A 2017 review showed that 200mg of theannine could reduce tension in human trials and thus, improve calmness and self-reported relaxation.

Green tea is a smart replacement for coffee, soft drinks and alcoholic beverages. Enjoy a cup of green tea daily and experience calmness and happiness in you.

Pumpkin Seeds

Potassium helps control blood pressure and regulate electrolyte balance. Pumpkin seeds are a good source of potassium. Incorporate potassium-rich foods (for example, bananas and pumpkin seeds) in your daily diet to reduce stress and anxiety.

Pumpkin seeds are also high in zinc, deficiency of which might adversely affect your mood. Zinc is an essential mineral for both nerve health and brain development. Brain regions, which are strongly associated with emotions, are the largest site to store zinc in your body.

In addition to whatever is mentioned above, there are several other foods to ease your anxiety.

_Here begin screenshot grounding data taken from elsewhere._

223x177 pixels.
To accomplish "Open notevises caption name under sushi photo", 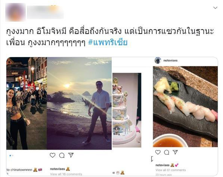I will point(162,165).
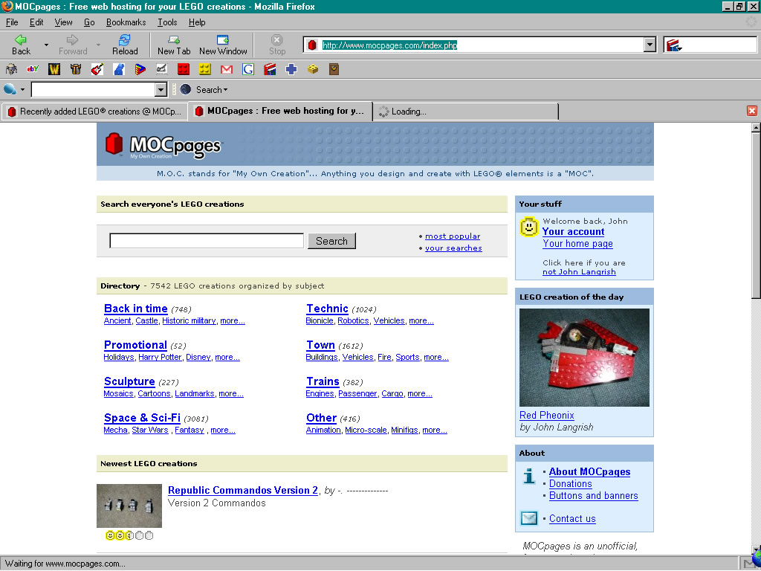Click the MOCpages Search button
The width and height of the screenshot is (761, 571).
click(331, 241)
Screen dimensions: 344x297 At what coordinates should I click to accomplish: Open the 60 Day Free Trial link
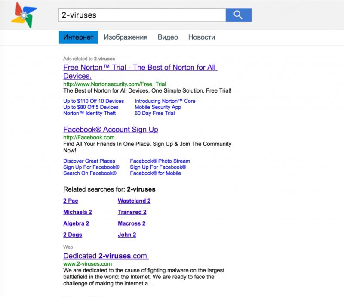pos(155,113)
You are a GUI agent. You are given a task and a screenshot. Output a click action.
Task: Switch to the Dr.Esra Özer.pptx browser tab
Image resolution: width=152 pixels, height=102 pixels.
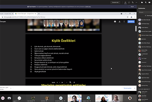coord(25,14)
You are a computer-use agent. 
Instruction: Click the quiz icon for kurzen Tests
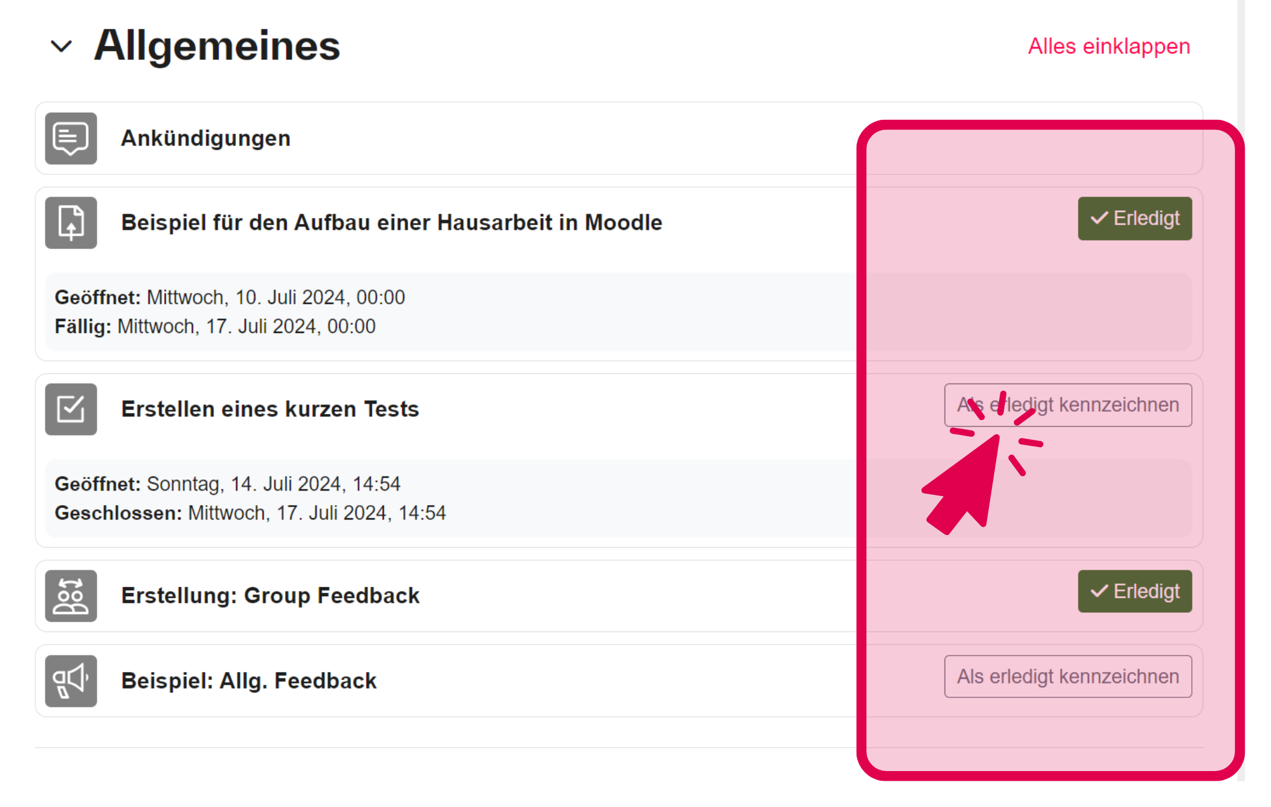pos(71,409)
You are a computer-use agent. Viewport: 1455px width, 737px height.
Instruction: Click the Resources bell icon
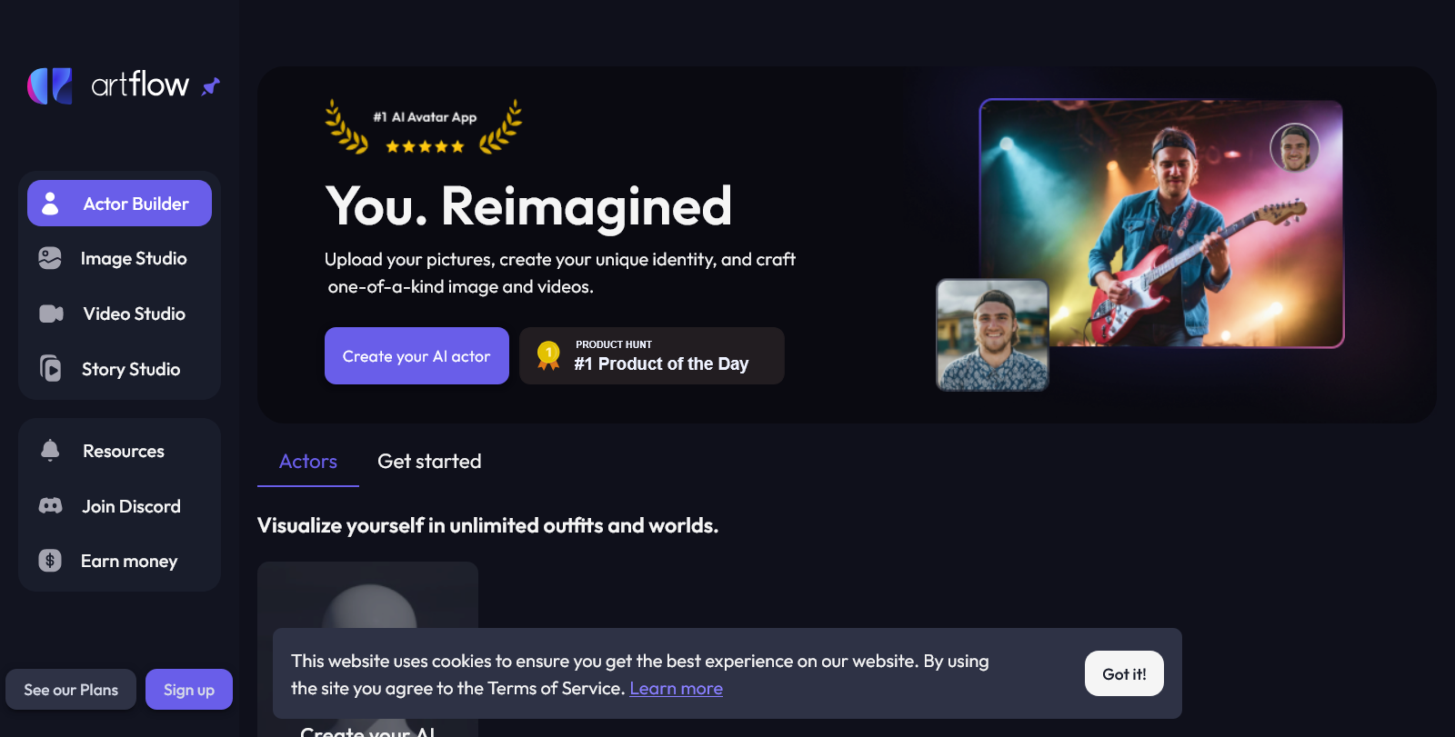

Here are those for your quick read:

  • Turkey, oats, tofu, pineapple and other foods containing tryptophan
  • Lean meat and fishes high in amino acids that the human body can convert into mood-improving neurotransmitters, such as serotonin
  • Magnesium-rich Swiss chard and spinach
  • Cinnamon for its anti-inflammatory properties
  • Chia seeds rich in omega-3s

Final Words

Anxiety is a widespread mental disorder affecting millions of people throughout the globe. Symptoms are various and vary from one person to another. In the nascent stage, the symptoms are silent or subtle and so are easily ignored. However, if symptoms persist for six months or more, it is called a Generalized Anxiety Disorder or GAD, and in that case, consultation with an experienced psychiatrist is imperative. However, when eating some healthy foods and avoiding processed foods can help you keep anxiety at bay, why not give it a try?